*Vos tâches:*
- 1) Dans le texte sélectionné, énumérez tout ce qui est cité juste après les mots « J'ai donné. ».
- 2) Veuillez renvoyer le passage du texte sélectionné qui va de « Ce rêve, comme » jusqu'à « avec qui partager...quoi? ».

------ Texte sélectionné

Que faire?

Maintenant que j'ai perdu mon dernier fils, qu'Olivier ne répond même plus à mes messages, que je m'apprête à déménager alors que je ne sais même pas si j'aurai un appartement, maintenant que j'ai tout perdu, je réalise que ma vie est un trou noir dans lequel je m'enfonce chaque jour un peu plus.
On dit qu'il faut avoir un but ou un rêve pour avancer, moi je n'en ai plus. Longtemps j'ai croché pour mes enfants, rêvant d'un jour impossible au cours duquel je ferais une fête, entourée de ma progéniture, de leurs familles, de mes descendants, et pourquoi pas d'Olivier....
Ce rêve, comme tous les autres, j'en ai fait mon deuil. Dans la douleur, les larmes et la solitude.
Je sais maintenant qu'il ne suffit pas d'y croire pour que ça se passe.
Plus de rêves, pas d'envie, je prends conscience que ma vie à l'avenir ne sera plus qu'une suite de jours, de nuits, sans joie, sans rires, sans personne avec qui partager...quoi?
J'ai fait ce deuil, oui. Ce que je n'arrive pas, c'est me projeter dans l'avenir. J'ai trop peur. Peur de cette solitude, de cette vie qui m'attend, de me retrouver seule avec moi-même, maigre coquille vide qui n'arrive plus à s'intéresser à ce qui l'entoure.
Que vais-je faire de tout ce temps? Comment occuper ces journées si longues, si tristes, si fades? Ne viens pas me dire cher lecteur que je devrais faire du bénévolat, ou m'investir dans une société.
J'ai donné. De l'attention, de l'amitié, de l'amour. Avec les résultats que l'on sait. Tellement bien que l'on me fuit.
Et quand je vois que ce que j'ai à donner fait pareillement de mal, je pense qu'il vaut mieux que je reste en retrait.
Que vais-je faire de tous ces sentiments qui m'animent encore? Toute cette tendresse, cet amour, cet humour qui m'étouffent jour après jour et dont personne ne veut plus?
Arriverai-je à les dominer, les reléguer dans un coin de mon coeur, les museler, jusqu'à n'en faire qu'un tas de cendres?

------------
------ Données fournies

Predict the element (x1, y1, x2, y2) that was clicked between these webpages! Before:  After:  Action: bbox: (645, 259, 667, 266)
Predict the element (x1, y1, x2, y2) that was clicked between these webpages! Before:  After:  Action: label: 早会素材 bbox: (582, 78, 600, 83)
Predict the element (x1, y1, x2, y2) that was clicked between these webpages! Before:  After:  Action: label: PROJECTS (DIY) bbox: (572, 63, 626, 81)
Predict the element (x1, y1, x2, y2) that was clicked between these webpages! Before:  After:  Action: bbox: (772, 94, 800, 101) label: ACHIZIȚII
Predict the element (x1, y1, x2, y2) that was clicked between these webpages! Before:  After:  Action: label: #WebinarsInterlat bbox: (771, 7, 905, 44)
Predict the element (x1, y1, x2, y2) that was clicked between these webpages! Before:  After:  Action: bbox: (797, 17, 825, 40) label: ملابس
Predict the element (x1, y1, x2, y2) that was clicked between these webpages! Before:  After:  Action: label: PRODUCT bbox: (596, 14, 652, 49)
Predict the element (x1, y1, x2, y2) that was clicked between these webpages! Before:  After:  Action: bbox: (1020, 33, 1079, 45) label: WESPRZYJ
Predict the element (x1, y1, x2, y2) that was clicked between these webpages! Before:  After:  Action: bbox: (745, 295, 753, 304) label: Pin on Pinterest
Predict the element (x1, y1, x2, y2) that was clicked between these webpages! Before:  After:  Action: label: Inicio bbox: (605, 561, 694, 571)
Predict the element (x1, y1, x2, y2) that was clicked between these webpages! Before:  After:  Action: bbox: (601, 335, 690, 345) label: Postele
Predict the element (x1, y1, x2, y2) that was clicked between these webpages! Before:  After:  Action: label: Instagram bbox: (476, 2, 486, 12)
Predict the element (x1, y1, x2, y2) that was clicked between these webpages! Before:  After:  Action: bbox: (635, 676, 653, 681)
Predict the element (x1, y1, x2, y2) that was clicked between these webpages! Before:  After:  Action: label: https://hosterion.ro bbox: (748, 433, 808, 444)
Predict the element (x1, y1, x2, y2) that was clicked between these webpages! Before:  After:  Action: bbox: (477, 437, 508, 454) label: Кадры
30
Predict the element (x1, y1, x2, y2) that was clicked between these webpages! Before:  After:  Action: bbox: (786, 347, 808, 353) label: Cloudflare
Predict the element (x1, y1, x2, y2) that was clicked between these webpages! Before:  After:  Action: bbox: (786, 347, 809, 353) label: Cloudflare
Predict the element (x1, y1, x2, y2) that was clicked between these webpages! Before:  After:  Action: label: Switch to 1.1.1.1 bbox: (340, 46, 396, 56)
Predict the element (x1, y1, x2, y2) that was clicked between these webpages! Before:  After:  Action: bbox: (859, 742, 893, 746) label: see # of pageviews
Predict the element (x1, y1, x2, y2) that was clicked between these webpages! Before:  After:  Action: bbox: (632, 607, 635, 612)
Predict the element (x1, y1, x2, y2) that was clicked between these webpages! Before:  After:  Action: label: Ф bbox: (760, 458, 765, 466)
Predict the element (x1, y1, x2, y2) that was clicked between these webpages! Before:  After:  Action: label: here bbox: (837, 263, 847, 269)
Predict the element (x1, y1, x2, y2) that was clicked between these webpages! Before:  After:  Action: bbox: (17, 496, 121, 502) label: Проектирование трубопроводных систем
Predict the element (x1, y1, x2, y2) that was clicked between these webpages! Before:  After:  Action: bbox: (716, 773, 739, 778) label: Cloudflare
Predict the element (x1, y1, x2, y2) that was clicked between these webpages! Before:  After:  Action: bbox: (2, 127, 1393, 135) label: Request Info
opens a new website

------------

*Réponses par tâche:*
- 1)
- l'attention
- l'amitié
- l'amour

- 2)
Ce rêve, comme tous les autres, j'en ai fait mon deuil. Dans la douleur, les larmes et la solitude.
Je sais maintenant qu'il ne suffit pas d'y croire pour que ça se passe.
Plus de rêves, pas d'envie, je prends conscience que ma vie à l'avenir ne sera plus qu'une suite de jours, de nuits, sans joie, sans rires, sans personne avec qui partager...quoi?